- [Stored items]
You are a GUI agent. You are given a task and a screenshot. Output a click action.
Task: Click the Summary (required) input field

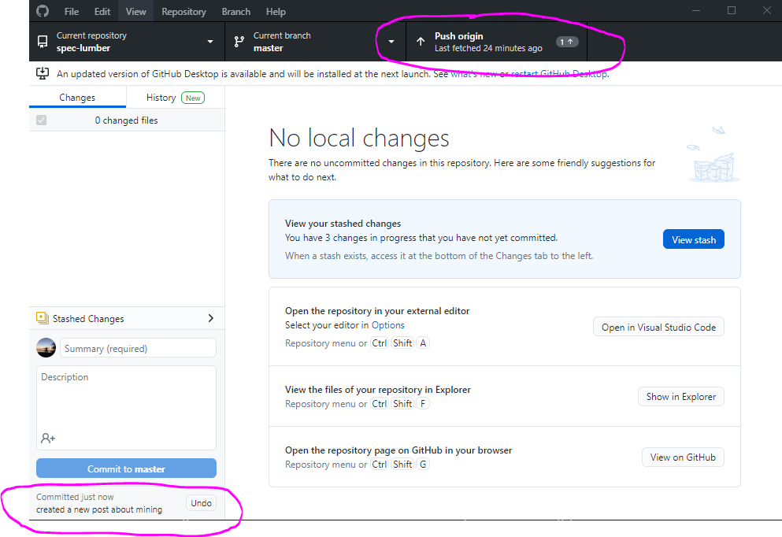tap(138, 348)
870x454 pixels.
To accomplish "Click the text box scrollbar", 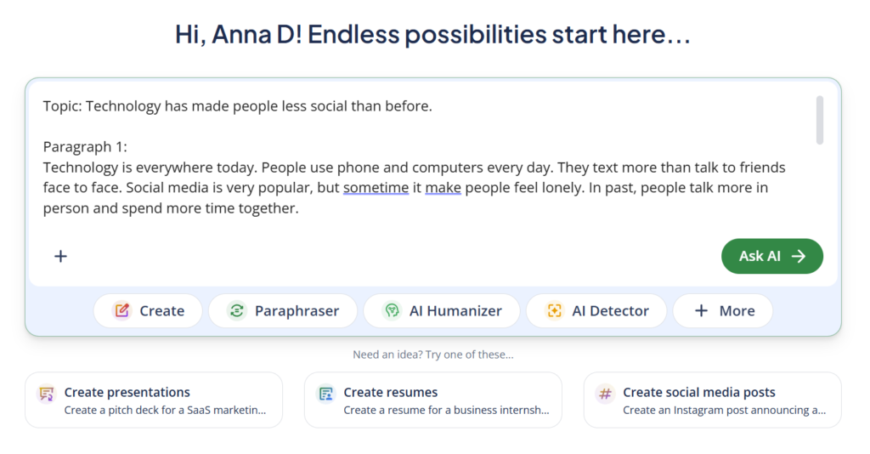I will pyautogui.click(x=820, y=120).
...
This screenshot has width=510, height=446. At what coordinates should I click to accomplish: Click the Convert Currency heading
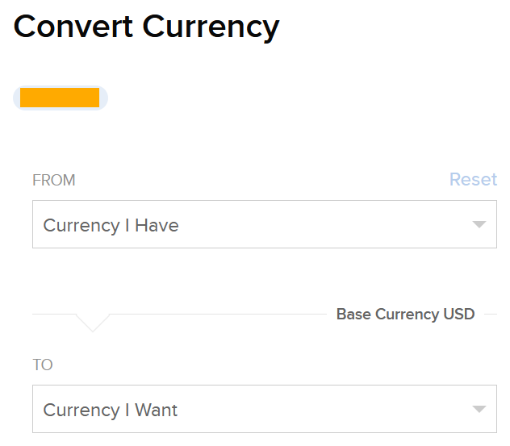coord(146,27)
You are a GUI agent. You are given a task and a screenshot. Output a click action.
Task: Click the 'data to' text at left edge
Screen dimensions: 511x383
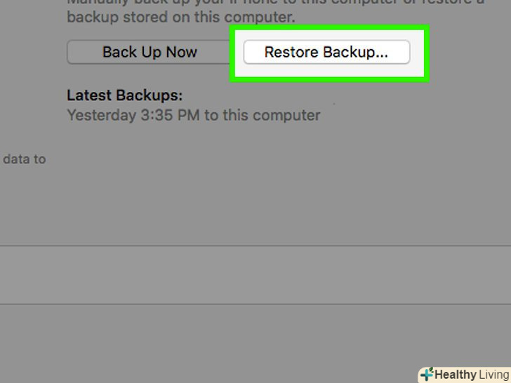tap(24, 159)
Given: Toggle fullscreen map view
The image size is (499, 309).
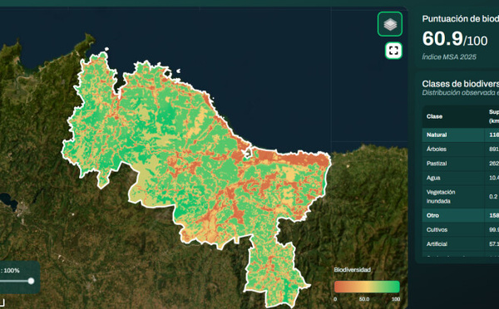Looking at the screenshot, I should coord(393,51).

- [WHAT TO WORK ON] Above are records with pictures. Reproduce exactly only the lines from the line with "This screenshot has" through the line with "Given: Toggle fullscreen map view", both ends included, and leave the pictures out.

- [EXERCISE RESULT]
This screenshot has width=510, height=446. At what coordinates should I click to accomplish: Click the Convert Currency heading
coord(146,27)
You are a GUI agent. You are given a task and a screenshot. Output a click action.
Task: Click the 'data to' text at left edge
Screen dimensions: 511x383
tap(24, 159)
Given: Toggle fullscreen map view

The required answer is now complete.